Mary Washington’s new victim advocate, Opanashuk would shout her presence from the roof of her Tyler House office if she could. For now, she hopes things like this week’s Cocoa and Consent sexual assault awareness event will help spread the word. In the role, classified as confidential, she’s a bridge between those who’ve experienced sexual assault, misconduct or relationship abuse and their decision to seek counseling, legal advice or other follow-up options.
“I’m the first step,” said Opanashuk, who has a 20-year background in law enforcement and domestic violence. “I see this position as the first place to go when you don’t know what to do.”
Funding for a victim advocate at Mary Washington (the position was first filled last winter) was provided as part of a $300,000 grant from the Justice Department’s Office on Violence Against Women (OVW). UMW was among 45 institutions of higher education—one of only two in Virginia—to receive the funding in the fall of 2016 to help victims of sexual assault, domestic violence and stalking. The advocate works closely with the Talley Center and points students to off-campus resources like Empowerhouse and the Rappahannock Council Against Sexual Assault, where she spends some of her work hours each week.
More than a decade as a probation officer, supervising sex and domestic violence offenders in New York and Oregon, gave Opanashuk a peek inside offenders’ minds. In her work as a child abuse and domestic violence case coordinator, she flipped that perspective to counsel victims. Now, she’ll share her insight with students in college, where violence between intimate partners is prevalent across the nation. One in four women and one in seven men ages 18 and older report having been a victim, according to the National Domestic Violence Hotline.
“I know they’re out there,” Opanashuk said. “We owe it to them to have the services they need. I want to step in and provide resources, intervention and support so that 10 years down the road they aren’t still defining themselves by what they’ve been through.”

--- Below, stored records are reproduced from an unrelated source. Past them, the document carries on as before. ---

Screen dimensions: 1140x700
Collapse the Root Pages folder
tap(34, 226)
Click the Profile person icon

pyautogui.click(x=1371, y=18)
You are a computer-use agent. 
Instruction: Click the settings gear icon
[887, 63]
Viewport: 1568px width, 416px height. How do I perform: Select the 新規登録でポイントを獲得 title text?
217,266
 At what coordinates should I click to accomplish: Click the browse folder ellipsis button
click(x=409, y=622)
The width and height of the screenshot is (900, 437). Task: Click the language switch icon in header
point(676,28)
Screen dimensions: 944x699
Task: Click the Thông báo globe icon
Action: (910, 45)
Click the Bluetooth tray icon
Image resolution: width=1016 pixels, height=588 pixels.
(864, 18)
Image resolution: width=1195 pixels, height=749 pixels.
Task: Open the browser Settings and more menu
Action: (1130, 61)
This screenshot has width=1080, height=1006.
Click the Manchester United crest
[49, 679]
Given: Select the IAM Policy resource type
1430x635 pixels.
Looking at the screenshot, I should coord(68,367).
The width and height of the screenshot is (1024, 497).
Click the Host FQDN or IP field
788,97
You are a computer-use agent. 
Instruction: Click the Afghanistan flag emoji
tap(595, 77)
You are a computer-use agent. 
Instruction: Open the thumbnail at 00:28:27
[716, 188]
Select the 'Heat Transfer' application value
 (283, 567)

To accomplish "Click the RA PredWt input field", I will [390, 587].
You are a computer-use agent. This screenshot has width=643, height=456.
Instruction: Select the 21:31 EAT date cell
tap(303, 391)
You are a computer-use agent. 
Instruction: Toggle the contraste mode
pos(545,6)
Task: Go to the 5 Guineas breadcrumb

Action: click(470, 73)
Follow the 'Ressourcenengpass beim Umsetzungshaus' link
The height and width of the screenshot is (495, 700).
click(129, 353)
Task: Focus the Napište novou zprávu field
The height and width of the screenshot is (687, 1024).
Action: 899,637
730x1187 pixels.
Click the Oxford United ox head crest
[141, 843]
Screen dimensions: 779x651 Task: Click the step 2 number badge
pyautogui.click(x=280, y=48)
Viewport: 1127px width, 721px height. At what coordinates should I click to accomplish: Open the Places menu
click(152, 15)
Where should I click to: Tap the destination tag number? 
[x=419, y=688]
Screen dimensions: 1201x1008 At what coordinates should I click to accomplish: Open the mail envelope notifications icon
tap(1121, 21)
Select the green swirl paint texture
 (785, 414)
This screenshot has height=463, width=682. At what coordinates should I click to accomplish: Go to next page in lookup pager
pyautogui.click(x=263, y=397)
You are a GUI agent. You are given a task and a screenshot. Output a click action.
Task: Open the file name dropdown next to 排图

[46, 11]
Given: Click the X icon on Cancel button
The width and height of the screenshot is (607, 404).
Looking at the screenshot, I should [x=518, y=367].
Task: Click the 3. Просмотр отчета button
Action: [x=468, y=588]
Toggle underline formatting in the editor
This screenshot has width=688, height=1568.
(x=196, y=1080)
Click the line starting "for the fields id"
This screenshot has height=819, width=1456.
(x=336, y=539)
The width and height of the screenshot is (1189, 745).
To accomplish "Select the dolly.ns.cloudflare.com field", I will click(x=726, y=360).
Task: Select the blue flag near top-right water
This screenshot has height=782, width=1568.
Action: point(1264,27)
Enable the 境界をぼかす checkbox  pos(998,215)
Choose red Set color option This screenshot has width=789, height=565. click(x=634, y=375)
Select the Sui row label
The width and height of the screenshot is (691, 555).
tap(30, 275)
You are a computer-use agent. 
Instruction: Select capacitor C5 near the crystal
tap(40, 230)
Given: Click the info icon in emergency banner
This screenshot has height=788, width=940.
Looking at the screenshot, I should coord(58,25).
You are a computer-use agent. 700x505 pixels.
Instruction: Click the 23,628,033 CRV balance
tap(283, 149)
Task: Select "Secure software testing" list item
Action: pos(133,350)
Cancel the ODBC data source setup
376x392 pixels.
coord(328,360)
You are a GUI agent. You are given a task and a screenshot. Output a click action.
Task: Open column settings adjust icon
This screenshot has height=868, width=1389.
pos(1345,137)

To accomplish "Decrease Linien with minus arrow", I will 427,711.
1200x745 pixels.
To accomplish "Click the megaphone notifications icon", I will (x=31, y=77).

Opanashuk holds a bachelor’s degree in criminal justice and psychology from Niagara University, as well as certifications in cognitive behavior, risk assessment, motivational interviewing and more. As a young college grad, she took the helm of both a domestic violence taskforce of 120 community partners in Warsaw, New York, and Wyoming County’s first domestic violence shelter for women and children. Like her victim advocate role at Mary Washington, the position was funded by an OVW grant.
At UMW, Opanashuk said, she wants “every student to feel like they can come into this office and have someone listen to their story and believe them and give them a voice.”